Ébola supera los 2.000 muertos en RD Congo y se acerca al brote más letal de su historia
La epidemia de ébola que afecta a la República Democrática del Congo (RDC) superó este martes los 2.000 fallecidos, en medio de una expansión que las autoridades consideran la más rápida registrada hasta ahora y que se acerca al brote más mortífero de la historia del país.
Los datos más recientes del sistema de salud congoleño contabilizan 4.381 casos confirmados y 2.011 muertes, cifras que reflejan la velocidad con la que ha avanzado la enfermedad desde su declaración oficial en mayo.
El actual es el 17.º brote de ébola registrado en la RDC y está provocado por el virus Bundibugyo, una variante poco frecuente para la que actualmente no existen vacunas ni tratamientos específicos aprobados. La Organización Mundial de la Salud (OMS) declaró el brote una emergencia de salud pública de importancia internacional.
Se acerca al brote más letal
La epidemia actual se aproxima al brote registrado entre 2018 y 2020, que dejó alrededor de 2.300 fallecidos en la RDC y continúa siendo el más mortífero registrado en el país.
Sin embargo, el ritmo de propagación del brote de 2026 ha encendido las alarmas internacionales. Según datos citados por Reuters, la epidemia actual alcanzó los 2.000 fallecidos en menos de tres meses, mientras que el brote de 2018-2020 tardó más de un año en llegar a ese nivel.
A escala mundial, el brote de África Occidental entre 2014 y 2016 continúa siendo el más letal registrado, con más de 11.000 fallecidos en Guinea, Liberia y Sierra Leona.
Conflicto dificulta la respuesta
El epicentro de la epidemia se encuentra en Ituri, en el este de la RDC, aunque el virus se ha extendido a otras provincias. La zona enfrenta conflictos armados, desplazamientos de población, dificultades de acceso y un sistema sanitario sometido a una fuerte presión.
La OMS ya había advertido que la transmisión continuaba aumentando rápidamente. A mediados de julio, el organismo reportaba más de 2.100 casos confirmados y 828 muertes en la RDC, aunque las cifras oficiales posteriores muestran un incremento considerable.
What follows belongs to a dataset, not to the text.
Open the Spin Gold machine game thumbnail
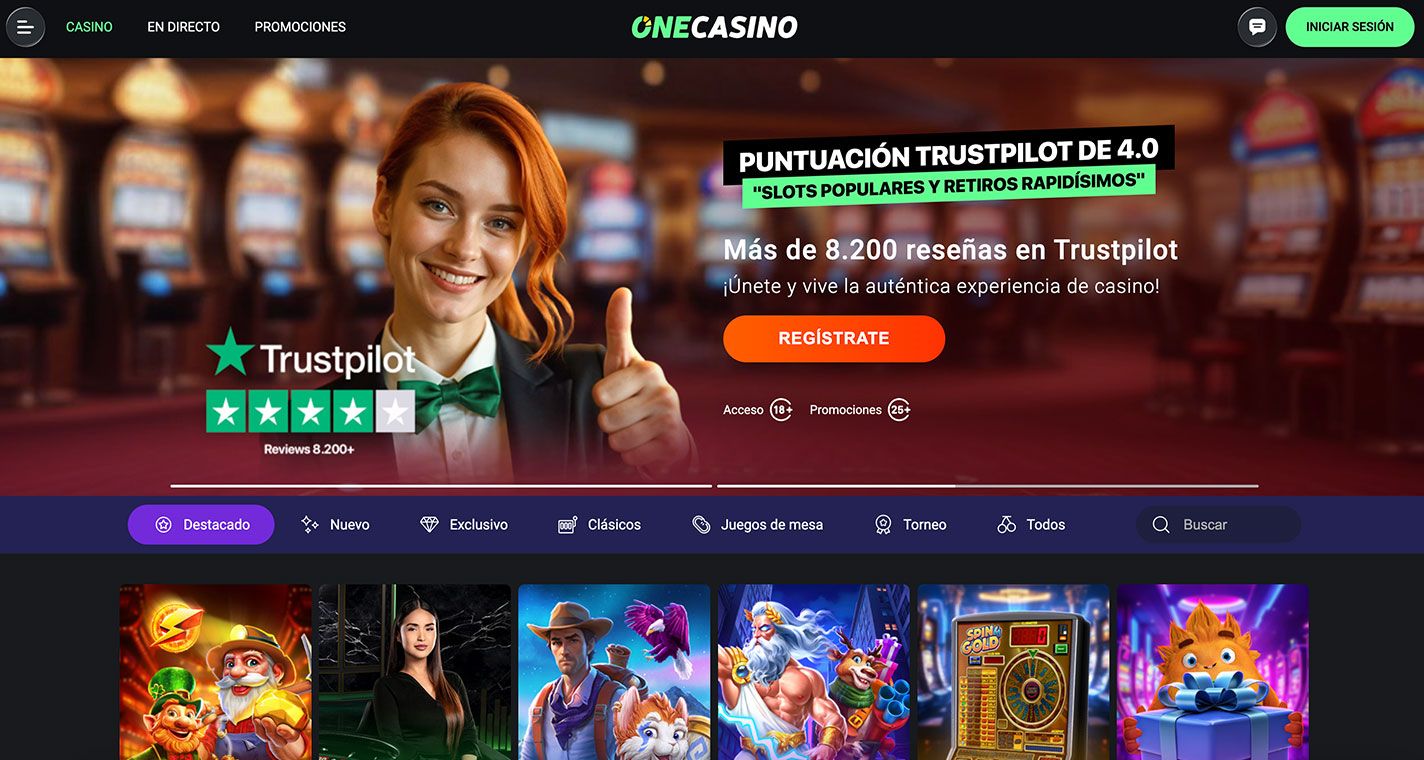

Las dificultades para identificar y seguir los contactos de las personas infectadas representan uno de los principales obstáculos para frenar la epidemia. A esto se suman la desconfianza de algunas comunidades, la inseguridad y las limitaciones de los servicios sanitarios.
Sin vacuna específica
Uno de los mayores desafíos es que el brote está provocado por el virus Bundibugyo, para el cual no existe actualmente una vacuna ni un tratamiento específico aprobado.
La OMS ha señalado que se evalúa la posibilidad de utilizar la vacuna Ervebo, desarrollada contra la cepa Zaire, dentro de ensayos clínicos para determinar su posible utilidad frente a la variante que circula actualmente en la RDC.
Mientras continúan las investigaciones y las labores de contención, las autoridades sanitarias enfrentan el reto de frenar una epidemia que avanza a un ritmo inédito y que ya se encuentra entre los episodios de ébola más devastadores registrados hasta ahora.